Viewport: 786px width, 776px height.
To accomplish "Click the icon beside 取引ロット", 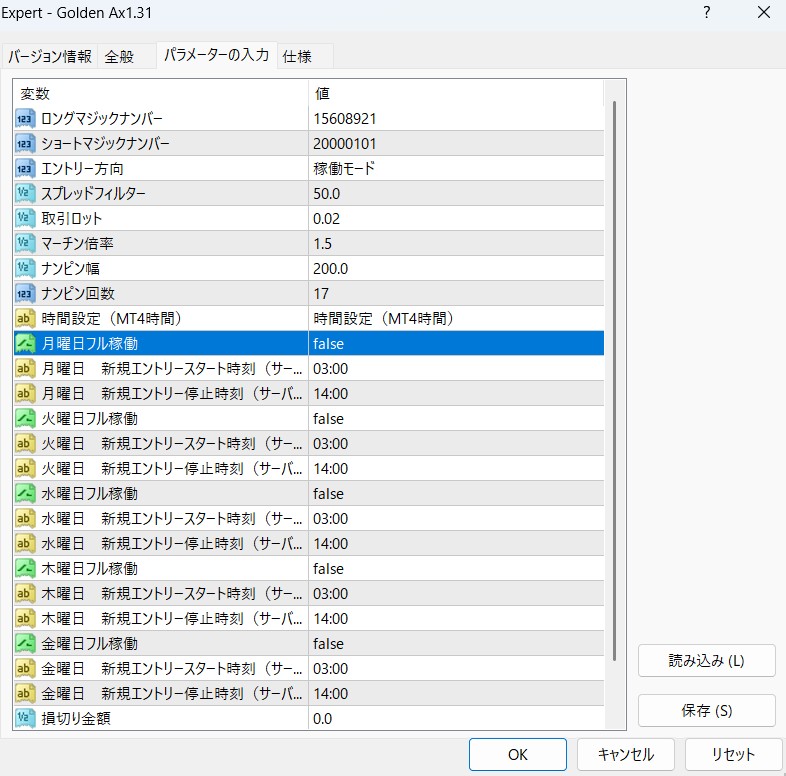I will click(26, 219).
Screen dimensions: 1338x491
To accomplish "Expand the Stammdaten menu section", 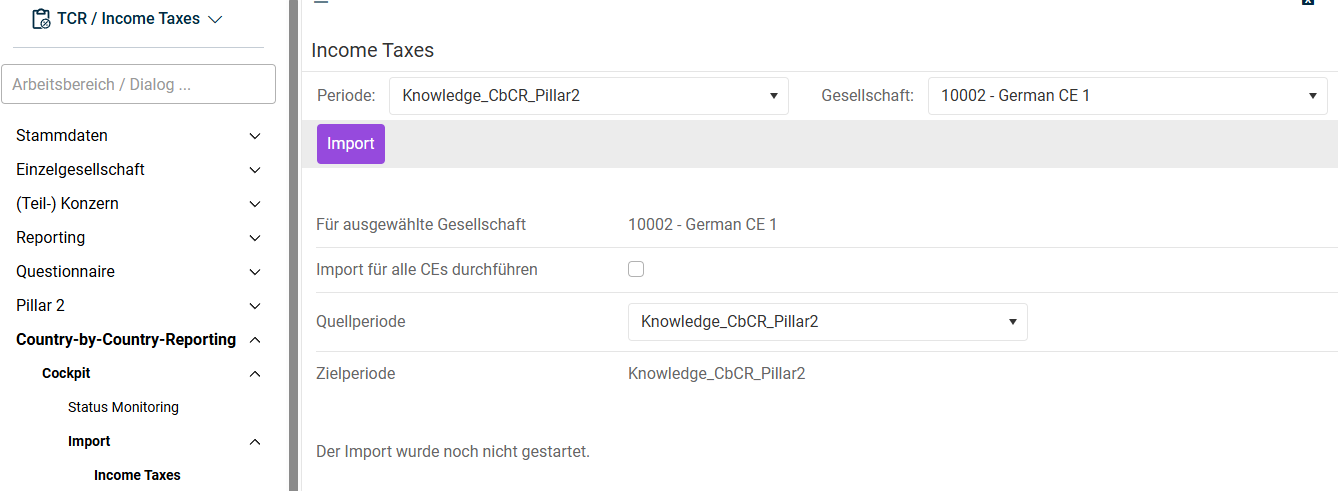I will pyautogui.click(x=138, y=136).
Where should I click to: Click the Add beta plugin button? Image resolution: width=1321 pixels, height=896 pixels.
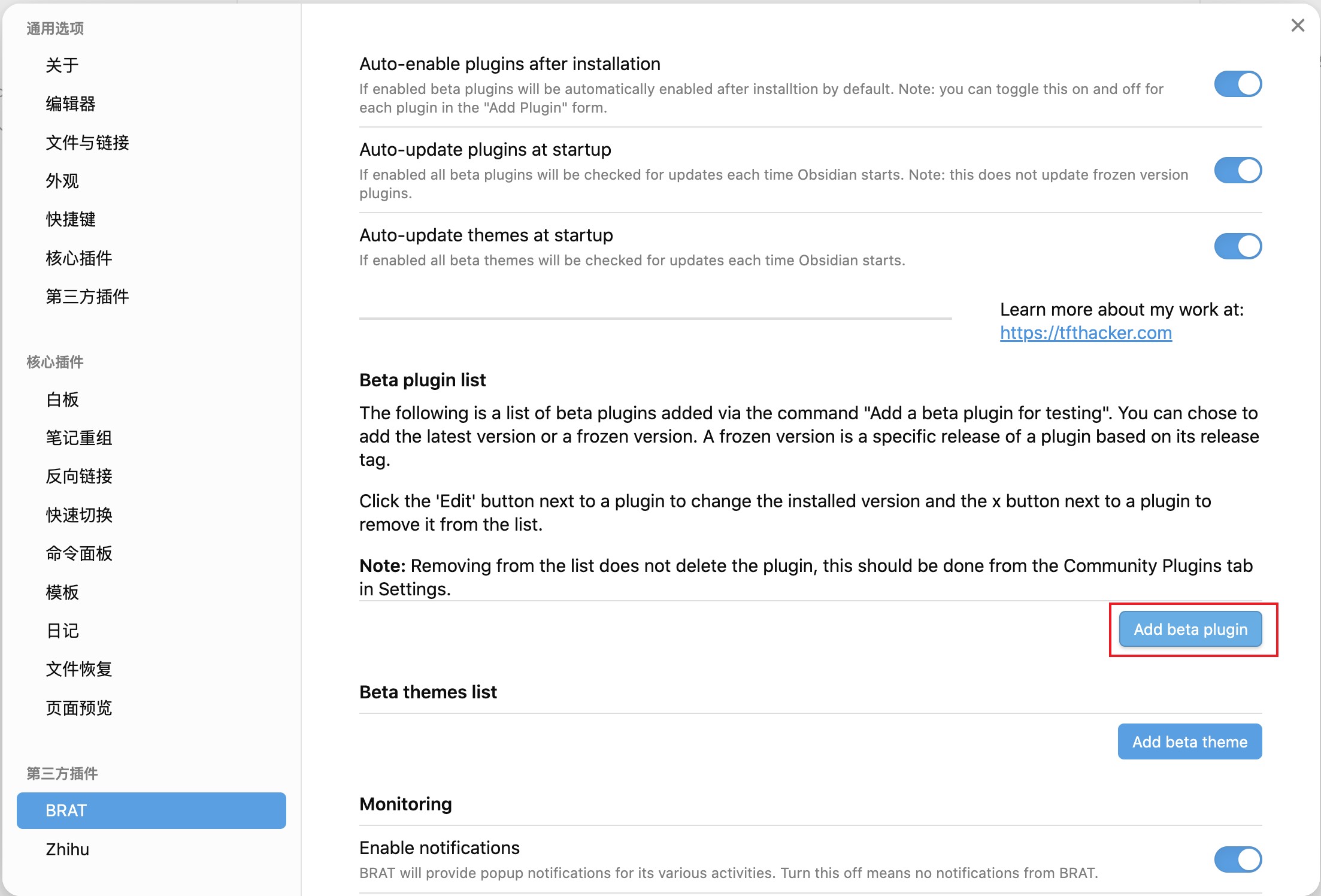coord(1190,629)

*EXERCISE PROMPT*
Beginning at the line with "Where should I", reproduce word for word each line through the last line of the records. Include both ends but no pictures.

*TASK RESPONSE*
Where should I click to: Click the Add beta plugin button? Image resolution: width=1321 pixels, height=896 pixels.
coord(1190,629)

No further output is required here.